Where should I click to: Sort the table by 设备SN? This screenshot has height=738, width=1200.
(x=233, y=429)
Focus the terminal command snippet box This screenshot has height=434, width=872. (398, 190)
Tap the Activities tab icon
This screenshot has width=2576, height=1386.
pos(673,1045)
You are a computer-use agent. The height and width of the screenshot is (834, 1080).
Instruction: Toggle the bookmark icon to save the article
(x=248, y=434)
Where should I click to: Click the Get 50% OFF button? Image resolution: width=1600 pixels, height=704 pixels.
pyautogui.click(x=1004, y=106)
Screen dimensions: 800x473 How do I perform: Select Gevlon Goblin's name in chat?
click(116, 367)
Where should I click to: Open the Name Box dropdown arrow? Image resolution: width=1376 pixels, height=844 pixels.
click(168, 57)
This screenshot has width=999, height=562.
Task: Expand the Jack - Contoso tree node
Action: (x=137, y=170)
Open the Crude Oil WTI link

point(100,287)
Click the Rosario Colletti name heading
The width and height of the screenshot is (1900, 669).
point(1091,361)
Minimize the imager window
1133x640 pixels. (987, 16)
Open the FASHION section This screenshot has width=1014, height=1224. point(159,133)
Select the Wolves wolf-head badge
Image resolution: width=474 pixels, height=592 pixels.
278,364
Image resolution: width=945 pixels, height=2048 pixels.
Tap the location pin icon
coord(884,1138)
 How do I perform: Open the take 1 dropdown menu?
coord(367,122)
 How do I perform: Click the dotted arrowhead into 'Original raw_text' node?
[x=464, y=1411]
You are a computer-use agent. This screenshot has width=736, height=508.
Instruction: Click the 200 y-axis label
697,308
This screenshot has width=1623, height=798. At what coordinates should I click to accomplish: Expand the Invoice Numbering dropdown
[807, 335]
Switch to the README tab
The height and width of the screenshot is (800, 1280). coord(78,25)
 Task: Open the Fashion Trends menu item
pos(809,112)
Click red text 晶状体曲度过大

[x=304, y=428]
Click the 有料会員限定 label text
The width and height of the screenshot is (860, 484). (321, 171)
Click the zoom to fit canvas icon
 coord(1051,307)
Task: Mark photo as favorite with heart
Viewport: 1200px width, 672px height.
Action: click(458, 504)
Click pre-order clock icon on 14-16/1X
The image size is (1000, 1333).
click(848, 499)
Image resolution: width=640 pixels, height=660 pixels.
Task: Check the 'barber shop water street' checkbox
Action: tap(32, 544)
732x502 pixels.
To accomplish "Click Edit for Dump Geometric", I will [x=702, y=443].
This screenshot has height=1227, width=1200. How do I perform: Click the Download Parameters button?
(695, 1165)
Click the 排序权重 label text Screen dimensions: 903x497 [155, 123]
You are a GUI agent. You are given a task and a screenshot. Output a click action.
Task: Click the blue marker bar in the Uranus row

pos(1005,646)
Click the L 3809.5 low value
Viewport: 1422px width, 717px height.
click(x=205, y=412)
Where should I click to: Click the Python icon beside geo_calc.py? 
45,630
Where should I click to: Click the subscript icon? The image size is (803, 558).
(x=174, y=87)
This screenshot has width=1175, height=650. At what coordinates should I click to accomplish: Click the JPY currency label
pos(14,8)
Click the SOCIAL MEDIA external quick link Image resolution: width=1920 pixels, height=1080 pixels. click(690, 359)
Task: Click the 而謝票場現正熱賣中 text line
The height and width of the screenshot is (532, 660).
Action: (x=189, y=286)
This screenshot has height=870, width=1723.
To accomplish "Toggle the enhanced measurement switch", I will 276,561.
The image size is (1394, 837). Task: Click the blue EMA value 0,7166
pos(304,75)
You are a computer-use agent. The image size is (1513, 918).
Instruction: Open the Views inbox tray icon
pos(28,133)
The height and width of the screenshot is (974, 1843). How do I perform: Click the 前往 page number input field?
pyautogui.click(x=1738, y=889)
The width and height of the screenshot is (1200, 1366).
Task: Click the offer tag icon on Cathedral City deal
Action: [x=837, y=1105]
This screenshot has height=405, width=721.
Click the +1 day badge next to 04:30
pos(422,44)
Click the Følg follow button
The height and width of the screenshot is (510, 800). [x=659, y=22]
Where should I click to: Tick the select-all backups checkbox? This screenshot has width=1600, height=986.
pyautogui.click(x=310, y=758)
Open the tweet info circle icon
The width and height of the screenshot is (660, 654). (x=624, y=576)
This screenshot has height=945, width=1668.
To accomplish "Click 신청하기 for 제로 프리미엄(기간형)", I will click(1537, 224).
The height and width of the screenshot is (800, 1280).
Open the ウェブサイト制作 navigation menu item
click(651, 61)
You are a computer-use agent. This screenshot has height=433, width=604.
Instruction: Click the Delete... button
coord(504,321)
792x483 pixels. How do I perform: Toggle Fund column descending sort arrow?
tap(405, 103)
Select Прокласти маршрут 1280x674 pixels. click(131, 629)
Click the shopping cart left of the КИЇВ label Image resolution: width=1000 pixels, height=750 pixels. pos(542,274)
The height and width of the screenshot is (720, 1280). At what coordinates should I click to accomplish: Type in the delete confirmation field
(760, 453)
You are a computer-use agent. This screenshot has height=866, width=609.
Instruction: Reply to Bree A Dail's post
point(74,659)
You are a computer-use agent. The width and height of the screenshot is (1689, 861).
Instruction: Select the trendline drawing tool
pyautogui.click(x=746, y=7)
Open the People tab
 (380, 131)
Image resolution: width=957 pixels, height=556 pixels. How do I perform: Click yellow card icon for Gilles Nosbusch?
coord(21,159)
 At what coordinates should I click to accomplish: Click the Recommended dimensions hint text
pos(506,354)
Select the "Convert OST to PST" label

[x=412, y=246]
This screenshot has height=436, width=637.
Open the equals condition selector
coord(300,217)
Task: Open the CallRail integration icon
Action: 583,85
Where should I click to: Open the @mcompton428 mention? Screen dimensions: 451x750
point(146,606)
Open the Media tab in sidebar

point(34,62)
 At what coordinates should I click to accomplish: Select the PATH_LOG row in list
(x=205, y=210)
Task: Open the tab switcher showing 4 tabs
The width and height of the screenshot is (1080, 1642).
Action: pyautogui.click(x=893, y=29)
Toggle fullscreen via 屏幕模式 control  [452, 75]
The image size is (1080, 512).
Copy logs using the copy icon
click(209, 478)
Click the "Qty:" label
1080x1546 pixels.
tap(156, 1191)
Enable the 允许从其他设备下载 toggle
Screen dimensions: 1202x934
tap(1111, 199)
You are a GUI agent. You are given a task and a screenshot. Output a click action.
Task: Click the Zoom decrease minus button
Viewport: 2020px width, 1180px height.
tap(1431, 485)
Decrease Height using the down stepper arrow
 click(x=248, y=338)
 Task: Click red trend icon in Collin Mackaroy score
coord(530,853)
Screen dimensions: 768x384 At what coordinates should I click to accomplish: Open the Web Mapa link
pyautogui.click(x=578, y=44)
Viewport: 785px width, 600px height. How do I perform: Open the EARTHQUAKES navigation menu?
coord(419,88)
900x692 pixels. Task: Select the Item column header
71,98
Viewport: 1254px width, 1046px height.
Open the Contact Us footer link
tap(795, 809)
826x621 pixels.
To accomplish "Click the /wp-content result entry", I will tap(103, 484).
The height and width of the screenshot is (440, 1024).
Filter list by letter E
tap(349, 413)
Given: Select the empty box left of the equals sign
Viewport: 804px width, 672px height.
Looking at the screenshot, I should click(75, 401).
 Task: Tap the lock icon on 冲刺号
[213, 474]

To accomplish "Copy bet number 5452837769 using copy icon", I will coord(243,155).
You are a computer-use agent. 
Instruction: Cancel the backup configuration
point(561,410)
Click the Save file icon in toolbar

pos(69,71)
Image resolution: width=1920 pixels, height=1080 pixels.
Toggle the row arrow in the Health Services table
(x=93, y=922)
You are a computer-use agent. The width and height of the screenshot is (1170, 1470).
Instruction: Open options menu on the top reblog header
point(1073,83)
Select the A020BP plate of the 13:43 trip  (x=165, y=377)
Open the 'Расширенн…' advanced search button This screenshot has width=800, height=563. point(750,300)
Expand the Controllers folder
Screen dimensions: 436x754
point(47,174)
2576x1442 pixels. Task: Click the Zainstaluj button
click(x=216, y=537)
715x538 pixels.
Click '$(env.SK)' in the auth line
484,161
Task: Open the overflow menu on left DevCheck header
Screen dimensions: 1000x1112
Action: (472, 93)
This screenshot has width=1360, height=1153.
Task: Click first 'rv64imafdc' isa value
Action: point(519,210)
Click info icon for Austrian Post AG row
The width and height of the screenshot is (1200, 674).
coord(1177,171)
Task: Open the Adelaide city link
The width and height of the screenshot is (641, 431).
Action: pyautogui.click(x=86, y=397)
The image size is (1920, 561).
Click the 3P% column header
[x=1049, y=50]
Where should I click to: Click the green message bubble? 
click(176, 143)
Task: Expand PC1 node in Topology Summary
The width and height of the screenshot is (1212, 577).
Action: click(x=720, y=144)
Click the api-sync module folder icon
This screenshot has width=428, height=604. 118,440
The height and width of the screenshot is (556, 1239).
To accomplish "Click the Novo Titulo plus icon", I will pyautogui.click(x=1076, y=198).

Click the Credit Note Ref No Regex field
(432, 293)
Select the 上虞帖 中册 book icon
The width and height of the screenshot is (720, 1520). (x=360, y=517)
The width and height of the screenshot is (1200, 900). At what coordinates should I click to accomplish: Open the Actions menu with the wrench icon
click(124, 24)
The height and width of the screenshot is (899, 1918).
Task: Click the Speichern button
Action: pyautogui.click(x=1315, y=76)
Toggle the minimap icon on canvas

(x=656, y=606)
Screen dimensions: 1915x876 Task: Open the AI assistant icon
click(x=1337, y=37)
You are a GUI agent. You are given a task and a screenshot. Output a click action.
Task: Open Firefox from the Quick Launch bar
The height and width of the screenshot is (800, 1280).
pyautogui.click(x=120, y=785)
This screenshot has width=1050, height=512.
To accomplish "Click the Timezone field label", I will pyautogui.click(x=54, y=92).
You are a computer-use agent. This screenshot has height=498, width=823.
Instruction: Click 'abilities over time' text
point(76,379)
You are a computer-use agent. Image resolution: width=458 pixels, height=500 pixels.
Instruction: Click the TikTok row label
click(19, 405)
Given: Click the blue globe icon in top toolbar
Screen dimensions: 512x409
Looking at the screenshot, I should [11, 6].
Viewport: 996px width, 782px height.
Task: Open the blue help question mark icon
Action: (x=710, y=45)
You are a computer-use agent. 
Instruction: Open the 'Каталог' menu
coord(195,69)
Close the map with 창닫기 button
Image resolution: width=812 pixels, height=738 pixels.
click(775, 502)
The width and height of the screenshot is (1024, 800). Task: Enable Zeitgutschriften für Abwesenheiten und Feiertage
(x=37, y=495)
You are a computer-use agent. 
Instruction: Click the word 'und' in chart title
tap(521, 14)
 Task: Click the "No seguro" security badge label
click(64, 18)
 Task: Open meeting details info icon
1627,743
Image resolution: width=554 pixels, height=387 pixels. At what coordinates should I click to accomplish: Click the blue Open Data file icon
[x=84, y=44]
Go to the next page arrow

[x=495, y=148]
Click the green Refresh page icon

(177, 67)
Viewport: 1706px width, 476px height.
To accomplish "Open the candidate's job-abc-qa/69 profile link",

================

Activity
Lines holding "computer" in the data above: copy each of them.

Result of the exercise
You are a computer-use agent. The height and width of the screenshot is (834, 1080).
You are a computer-use agent. This screenshot has width=736, height=508.
You are a computer-use agent. The image size is (1513, 918).
You are a computer-use agent. This screenshot has height=433, width=604.
You are a computer-use agent. This screenshot has height=866, width=609.
You are a computer-use agent. The width and height of the screenshot is (1689, 861).
You are a computer-use agent. 
You are a computer-use agent. The width and height of the screenshot is (1170, 1470).
You are a computer-use agent. This screenshot has height=498, width=823.
You are a computer-use agent. Image resolution: width=458 pixels, height=500 pixels.
You are a computer-use agent. 
You are a computer-use agent. 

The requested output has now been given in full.